+++ Texte choisi +++

Il est vrai que les Pantomimes furent chassés de Rome sous Tibère, sous Néron, & sous quelques autres Empereurs ; mais leur exil ne durait pas long-temps : la politique qui les avait chassés, les rapelait bientôt pour plaire au Peuple, ou pour faire diversion à des factions plus à craindre pour l’Empereur, Domitien, par exemple, les ayant chassés, Nerva les fit revenir, & Trajan les chassa encore. Il arrivait même que le Peuple, fatigué de ses propres desordres, demandait l’expulsion des Pantomimes ; mais il demandait bientôt leur rappel avec plus d’ardeur.

+++

** Tâche à faire **
Prolongez le texte sur l'exil des Pantomimes de Rome à partir de sa dernière phrase.

+++ Données enregistrées +++

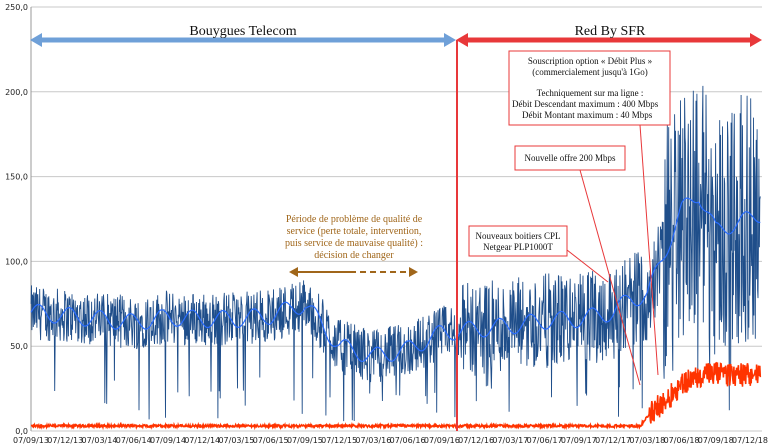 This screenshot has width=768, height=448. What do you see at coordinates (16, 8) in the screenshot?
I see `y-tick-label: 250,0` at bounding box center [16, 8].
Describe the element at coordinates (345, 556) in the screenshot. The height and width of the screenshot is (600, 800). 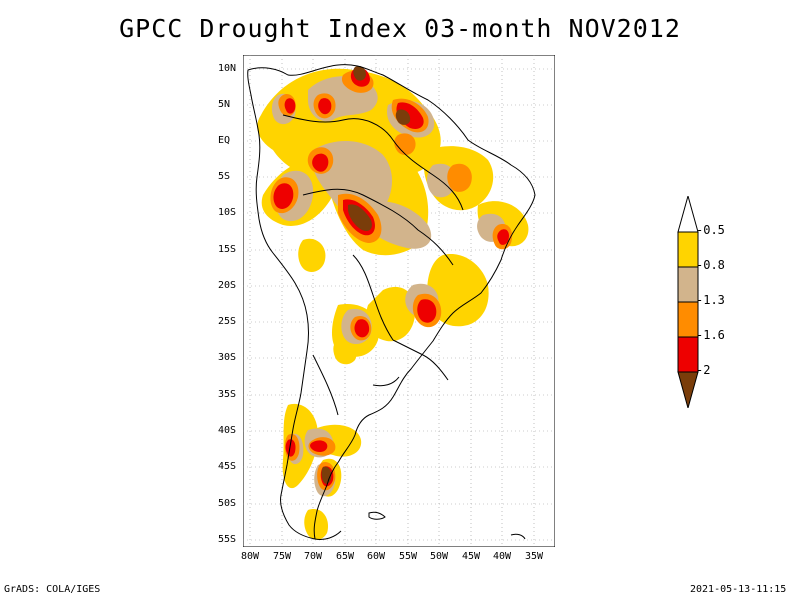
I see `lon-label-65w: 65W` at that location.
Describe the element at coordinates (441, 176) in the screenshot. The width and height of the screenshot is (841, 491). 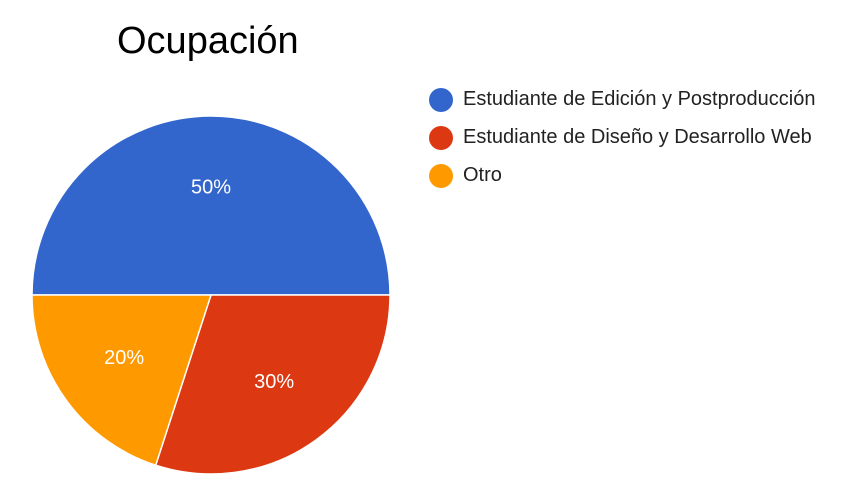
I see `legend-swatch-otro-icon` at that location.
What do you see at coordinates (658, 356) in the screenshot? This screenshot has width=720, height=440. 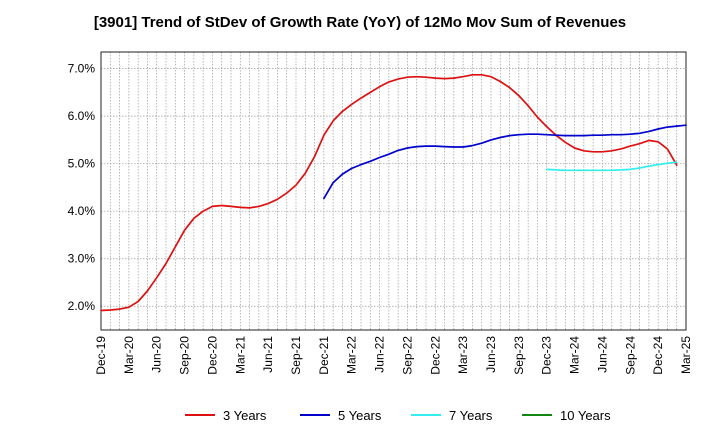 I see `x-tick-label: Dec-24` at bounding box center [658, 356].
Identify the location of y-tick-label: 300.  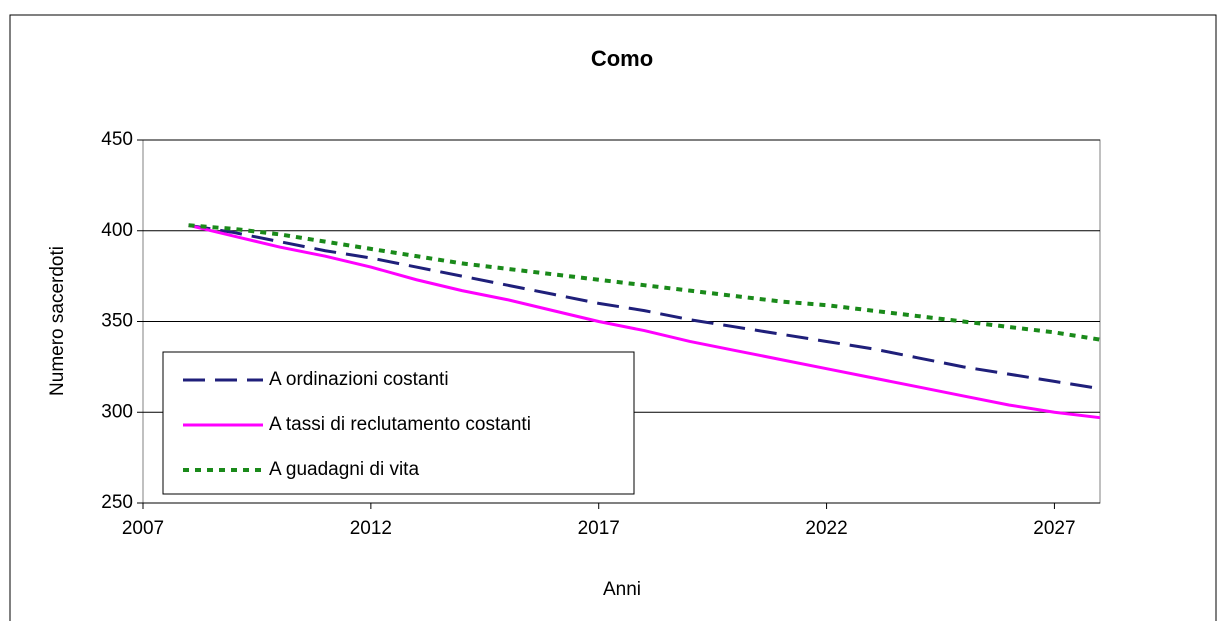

+++

** Réponse **
Il est aisé de juger que l’enthousiasme des Romains pour les jeux des Pantomimes, leur fit négliger la bonne Comédie. En effet, on vit depuis le vrai genre Dramatique déchoir insensiblement, & bientôt il fut presqu’absolument oublié. Cette Nation guerrière, qui s’était vouée au Dieu Mars, & qui avait méprisé les Arts & les Sciences, perdit avec la liberté, toute son ancienne vertu. Les Romains ayant longtemps méconnu ce qu’il y avait de plus naturel & de plus agréable dans les occupations de l’âme, n’en acquirent que de plus grandes dispositions à passer à des excès opposés. Aussi ne doit-on pas s’étonner, si, sentant trop tard la nécessité des beaux Arts, les erreurs de leur esprit s’opposèrent souvent à la distinction exacte qu’ils auraient dû faire des expressions les plus essencielles, les plus vraies & les plus heureuses, d’avec celles qui ne pourraient avoir le même avantage. Cette ignorance de la délicatesse des sentimens fit sans doute la réputation des Pantomimes.